The big problem is that the database uses a shared hosting plan and a shared database server run by my ISP. I have no control over whether the database is encrypted on disk or in transit between the shared hosting server and the database server.
You're freaking out over nothing. Hosting providers are not going to leave people high and dry. Actually, it would be nice if they started encrypting their databases. Shared hosting will live on and solutions will be generated.
In order to add that protection, I would have to crank my hosting plan up to a dedicated server at a monthly cost that is equivalent to several years on my current hosting plan and buy a multi-subdomain SSL cert that also costs (annually) as much as several years worth of service.
You're being extremely, extremely silly. SSL certs can be had for next to nothing. Do they provide as much assurance as better certs? No, but they encrypt the traffic and the root cert is trusted by common platforms. Depending on the law you could use self signed certs as well.
Everything you're saying here is hyperbole.
And then, because I cannot possibly dedicate the time to manage my own server on an ongoing basis (hence the shared hosting plan as opposed to a VPS for the web server side), I would have to hire someone to manage that on an ongoing basis.
So if this law is not very narrowly tailored to sites that contain SSNs, financial information, and medical information, I'll have no choice but to shut my site down. I can't afford to personally spend potentially many thousands of dollars each year to run a website out of the goodness of my heart.
Even if everything you're saying here about the requirements of certs and VPSes is true (which its not), you're still wildly inflating the costs. I run a site with a cert and a fully managed VPS that I can take as much interest in or leave up to support as I want. The cost is under $400/year for the hosting and like...I think like 6 bucks a year for the cert? That's super high, because I am a bit picky and because I run a site that needs a bit of performance overhead, but the service is actually amazing.

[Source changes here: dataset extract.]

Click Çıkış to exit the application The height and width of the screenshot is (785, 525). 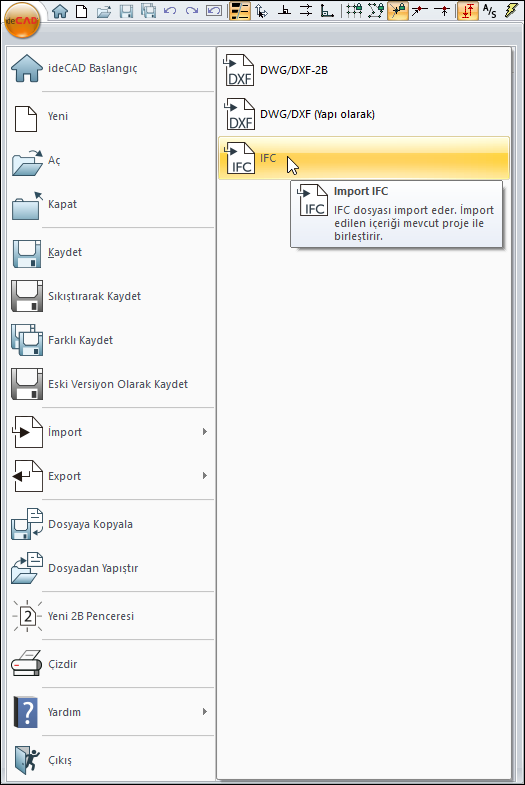(112, 760)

In my experience, any security practice that is not onerous also has little effect on security.
Then your experience is extremely limited.
Physical theft of spinning storage is an exceptionally rare cause of data breaches.

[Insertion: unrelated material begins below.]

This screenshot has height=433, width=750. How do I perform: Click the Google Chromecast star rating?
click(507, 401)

Which is why I didn't cite that among my reasons for supporting this.
However, data theft caused by attackers remotely cracking into servers overshadows both of those loss mechanisms by orders of magnitude.
Right, and to restate, depending on how the encryption is implemented (database/table/row level) this may help with that...especially with breaches resulting from the installation of malware.
Because remote data compromises are completely unaffected by encrypting the database on disk,
You're looking at one particular type of very common breach. There are others.
There are already laws that require encryption for anything that could be considered high-risk. HIPAA has strict requirements for how health-related data can be stored.
Actually, no it doesn't. There is no requirement to encrypt data at rest within HIPAA. Have you even read the reg, or are you just making assumptions based on what seems like it must be true? (Hint: you're making the assumptions)
PCI DSS compliance requires encryption of credit card data.
Sigh. I feel like I'm writing an email at my job.
PCI is an industry regulation, not a government one. Compliance with it can be very subjective, and auditing of compliance can also be very subjective. Actually, no external audit is even required if you're under a certain number of transactions per year, and auditors vary greatly in quality. There can be some overlap with local regs, which is absolutely a good thing...so lets have more local regs. The fear of legal consequences is usually more motivating than the fear of failing an audit conducted internally.
And so on. Any company that sanely should be required to use database encryption is already compelled by law to do these things.
You're just not correct at all, sorry.